Hi, Please don't shoot me down here, our company are relocating to a small office with no room for our 3 existing Dell rack servers and cabinet. Budget is tight as a ...well its tight, about £1100 so I'm trying to squeeze a dell PowerEdge T410 and then stick Hyper_v 2008 hypervisor on there to allow me 3 guest VMs.
Guest VM 1 will be Server 2003 32 bit running AD & Exchange 2003 [I know!]. Only 11GB Exchange database and 40 AD users.
Guest VM 2 is Server 2000 running BES & Sage, again not a big resource, only 22 Blackbverry & 1 Sage user.
Guest VM 3 is Server 2003 appliance center as a NAS device, total of 300GB files currently.
My budget server will be:
Processor: Intel Xeon E5504, 4C, 2.00Ghz, 4M Cache, 4.80GT/s, 80W TDP, Memory runs at 800MHz
Memory: 8GB Memory for 1 CPU, DDR3, 1333MHz (4x2GB Dual Ranked RDIMMs)
Raid Connectivity: C4 Cabled - RAID 1 with PERC H200, 2 SAS/SATA Cabled HDDs
1st Hard Drive - Multiquantity: 2 x 500GB, SATA, 3.5-in, 7.2K RPM Hard Drive (Cabled))
2 x NICs & 2 x Power Supply
My queries:
1 - is RAID 1 OK for my set-up, would RAID 5 be more suited to virtualisation.
2 - I will be backing up all VMs to an external USB drive for offsite backup, this I guess will give me a quick restore should any VM suffer software issues / wont boot etc
3 - One of my current servers is RAID5, am I OK to go p2v on this even though the host wont be RAID5?. Its also 32 bit but I am sure that will run as VM on 64 bit VM host?
4 - Anyone know of more suitable hardware than the Dell for this purpose, needs to run quite as will be in main office?
Many thanks.
-
- R1 would be BETTER than R5 in this situation.
- Sounds fine.
- Yes, no problem.
- I'm not a 'value'-guy I'm afraid but I'm sure someone will step in (most likely suggesting Supermicro who appear to be the current darlings of the VFM guys).
One thing I did notice was that you're looking to buy 4 memory modules for this box - DON'T - that's a triple-channel CPU you're buying - if possible go for 3 x 4GB for a total of 12GB, it'll be much faster.
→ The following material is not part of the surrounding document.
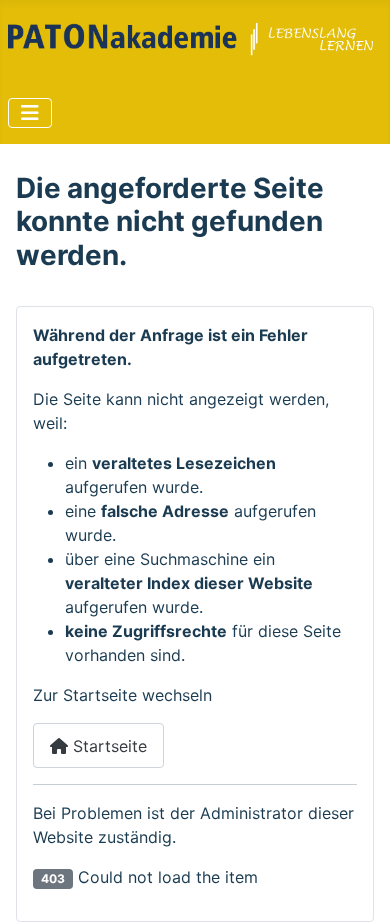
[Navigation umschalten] (30, 113)
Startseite (107, 746)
Also if you can afford it go for the E5520 or E5620 - these chips provide hyperthreading which could double your system power for around an extra 10% of cost.
Evan Anderson : +1 for the triple-channel memory recommendation. My R710's have 24GB and 48GB for just this reason.Chopper3 : wait until you see the sandy bridge EX xeon's memory specs and requirements - correct memory layout will be a degree level subject :)Kara Marfia : re: #3 - depending on the servers you're virtualizing, be sure to budget yourself some extra time for this process. The older the server, the more hassle I ran into (particularly some of those win2k boxes).gary : Hi thanks for answers, some more thinking to do for me I think! Before taking the plunge I installed VMware onto my laptop and created a Windows 2003 server VM to ensure I could actually achieve what is needed. Ran into a problem immediately, the original server is OEM so its asking me to activate again on the VM... For testing purposes am I able to activate by phone, so I can test the solution works? Thanks.Chopper3 : I'm not a Windows person sorry - perhaps that's the kind of question that you could search for on here and if it hasn't been asked before would make an interesting separate question?gary : Thanks Chopper3, I will post as seperate question, this must have been a problem for many others before now.From Chopper3 -
Your budget is the main problem. My main office server is a non-server micro atx based system (AMD, 4 cores, 10gb RAM), but I am using a hardware Raid (Adaptec 3805) with a Raid 10 for the OS / Hyper-V stuff and a Radi 5 for the files... 8 hard discs in a little cube (all 2.5" - you can get them into two 5.25" slots, even in a SAS backplane).
My main problem ould be disc IO - even with my setup I regularly run into heavy IO issues when all the operating systems are doing things like updates. I would love to go to 16gb memory (which my mobo supports) but my RAID controller blocks it (does not boot with more than 10gb hooked in - damn).